— START Passage provided —
Product Revenue. Product revenue consists of products that are sold without services or bundled products that are sold with services for which VSOE of fair value has already been established and therefore, is recognized upfront under the residual method in accordance with Statement of Position No. 97-2, "Software Revenue Recognition," as amended by SOP 98-9, "Modification of SOP 97-2, Software Revenue Recognition, with Respect to Certain Transaction." We use the residual method to recognize revenue when a sales agreement includes one or more elements to be delivered at a future date and vendor specific objective evidence ("VSOE") of fair value of all undelivered elements exists. VSOE of fair value for software warranty, software subscription, training and installation and deployment services is determined by reference to the price the customer will be required to pay when these services are sold separately. As discussed above, following the attainment of VSOE of fair value for software subscription services in the first quarter of 2008 and for training and installation and deployment services in the second quarter of 2008, product revenue increased significantly due to the inclusion of product revenue from sales of bundled products and services where software subscription or training and installation and deployment services was the only undelivered element. In 2007, product revenue consisted primarily of a small number of sales of our networking products to customers who did not require support services and sales of an end of life product line that did not require significant customization and with regard to which software was considered incidental.

Ratable Revenue. Substantially all of our product sales are sold in combination with support services, which consist of software warranty or software subscription services. In addition, we have sold training and installation and deployment services with a significant number of these bundled sales.
— END Passage provided —
— START Source data —
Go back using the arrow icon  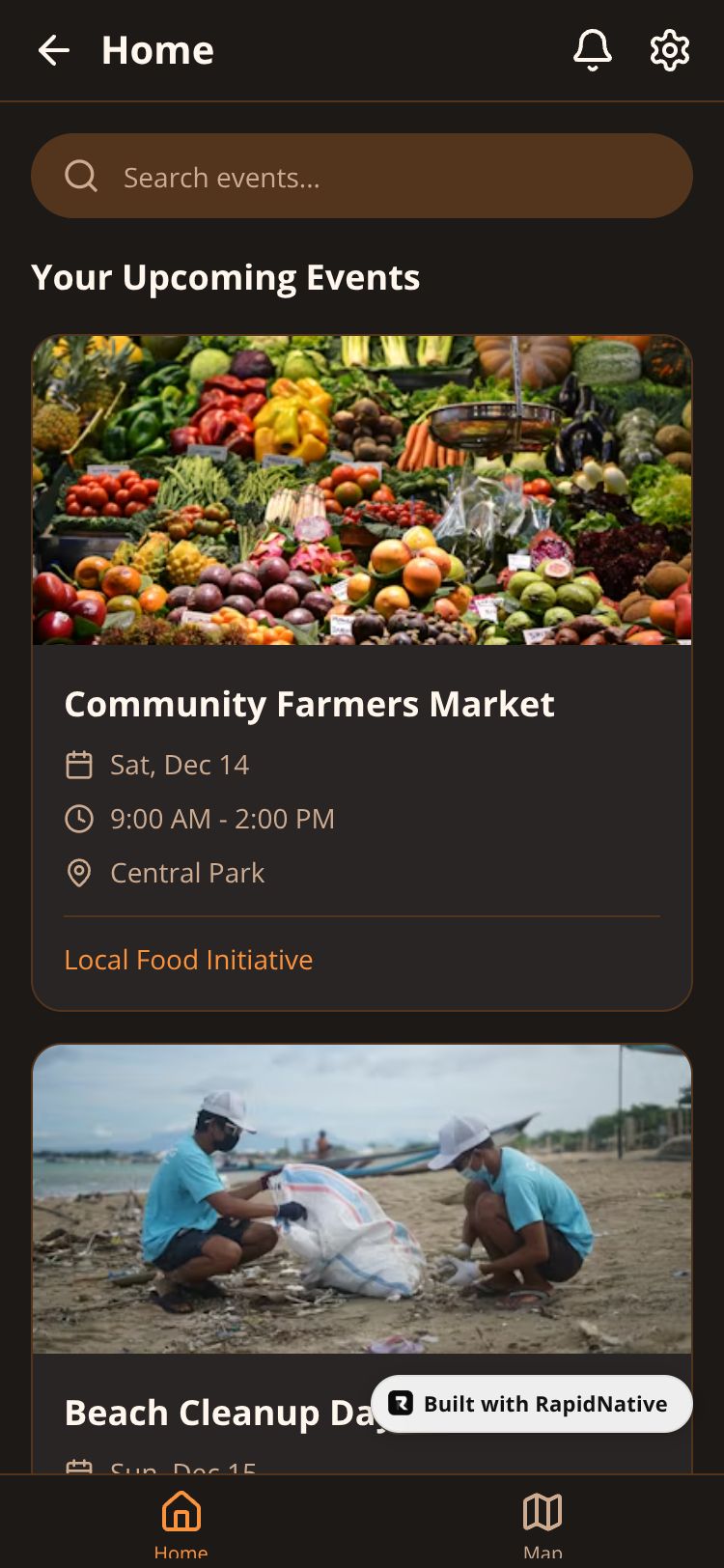tap(54, 50)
— END Source data —
Required work —
1/ Using the passage on revenue recognition, decide whether each statement agrees with it, answering yes or no and quoting the words that decide it: (a) VSOE of fair value for software subscription services was attained in the first quarter of 2008. (b) Support services consist of training and installation services. (c) In 2007, product revenue came mainly from a large number of sales of networking products.
2/ List every time period named in the passage on revenue recognition.

Task answers —
1/
(a) Yes: "following the attainment of VSOE of fair value for software subscription services in the first quarter of 2008"
(b) No: "support services, which consist of software warranty or software subscription services"
(c) No: "a small number of sales of our networking products"

2/
- the first quarter of 2008
- the second quarter of 2008
- 2007